MOLE: Motion Leaks Through Smartwatch Sensors

Abstract

This research paper investigates privacy implications of wearable device sensors by demonstrating how motion patterns captured by smartwatch accelerometers and gyroscopes can be used to infer typing behavior and potentially reveal sensitive information.

Research Question

Can motion sensor data from smartwatches leak information about what users are typing on nearby keyboards?

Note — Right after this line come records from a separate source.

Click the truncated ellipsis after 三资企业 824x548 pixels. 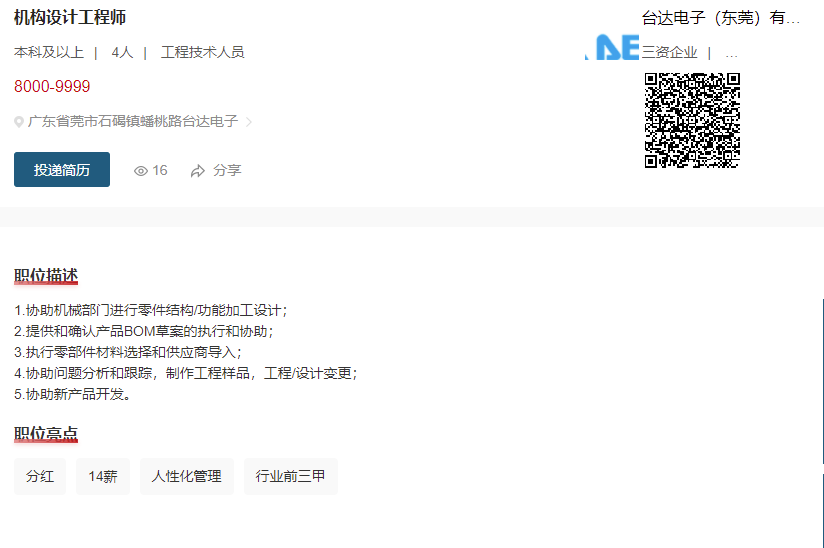click(x=731, y=53)
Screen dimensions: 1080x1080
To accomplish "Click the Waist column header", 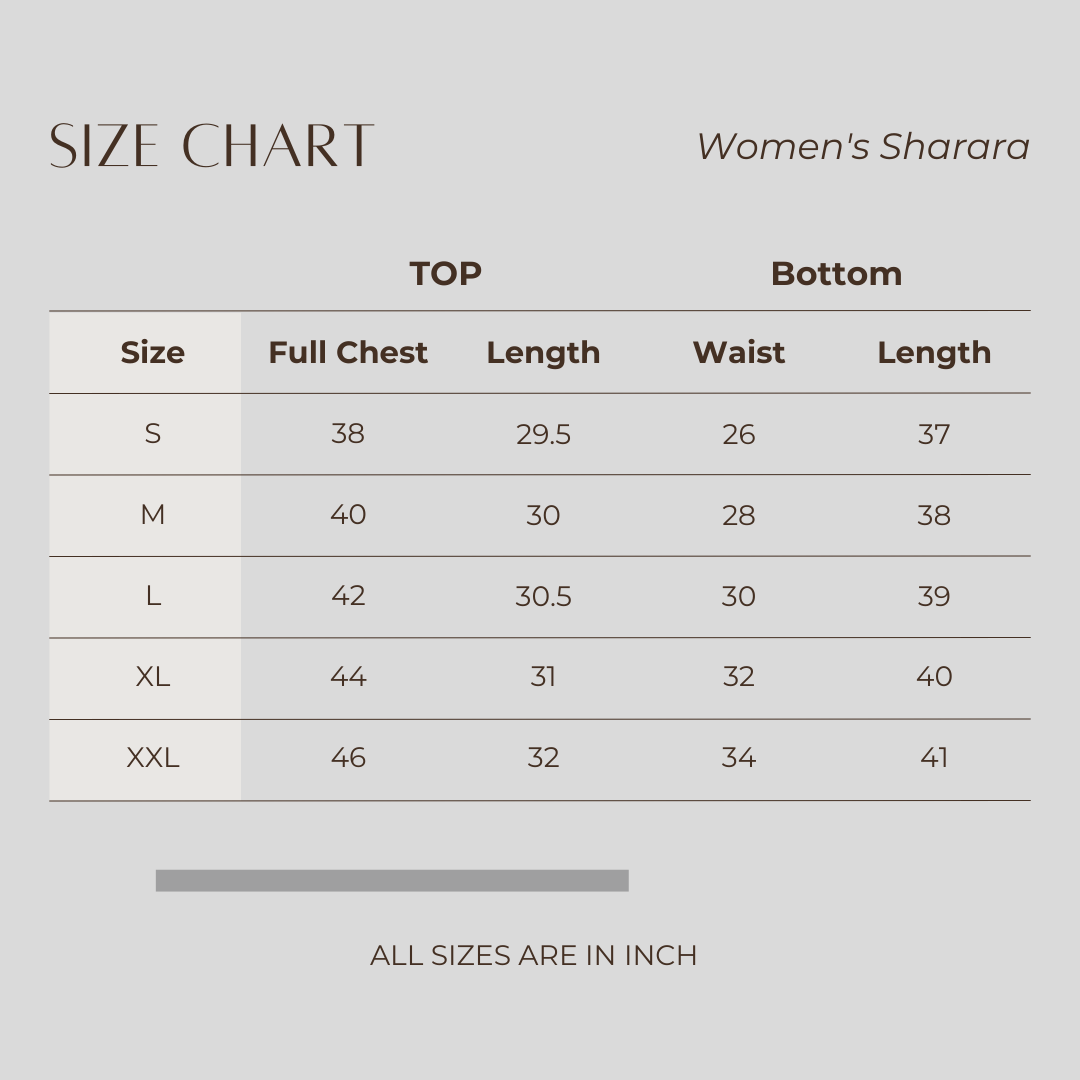I will point(738,353).
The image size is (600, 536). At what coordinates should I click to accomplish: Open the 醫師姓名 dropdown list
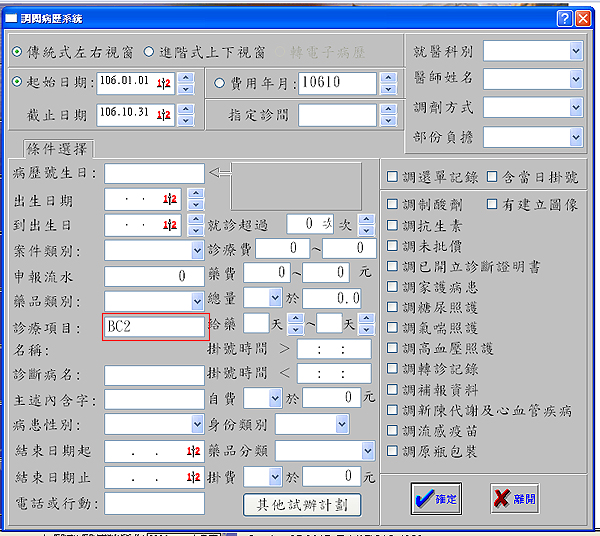pyautogui.click(x=575, y=78)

Our research demonstrates that attackers can exploit these sensors to infer keystroke patterns with concerning accuracy.

Methodology

• Data Collection: Built a web server using MongoDB to collect terabyte-scale sensor data from smartwatches
• Android Wear App: Developed energy-efficient app to capture accelerometer and gyroscope data via WiFi
• Algorithm Design: Modified Robust Linear Regression to eliminate time deviation
• Pattern Recognition: Designed Frequent Sequence Mining algorithm to recognize sensor data patterns
• Chrome Extension: Captured query history as training labels for machine learning

Key Findings

Our research demonstrated that:

• Smartwatch sensors can capture distinctive motion patterns during typing
• These patterns can be analyzed to infer keystroke sequences
• The attack works even when the smartwatch screen is off
• Certain typing patterns are more vulnerable than others

Impact & Implications

This research highlighted important privacy considerations for wearable devices and contributed to the broader conversation about sensor security. The findings informed recommendations for:

• Operating system-level sensor access controls
• User awareness about sensor permissions
• Hardware-level privacy protections
• Future smartwatch security design

Research Context

This work was conducted during my research internship at Purdue University in 2017, focusing on security and privacy implications of emerging IoT and wearable technologies.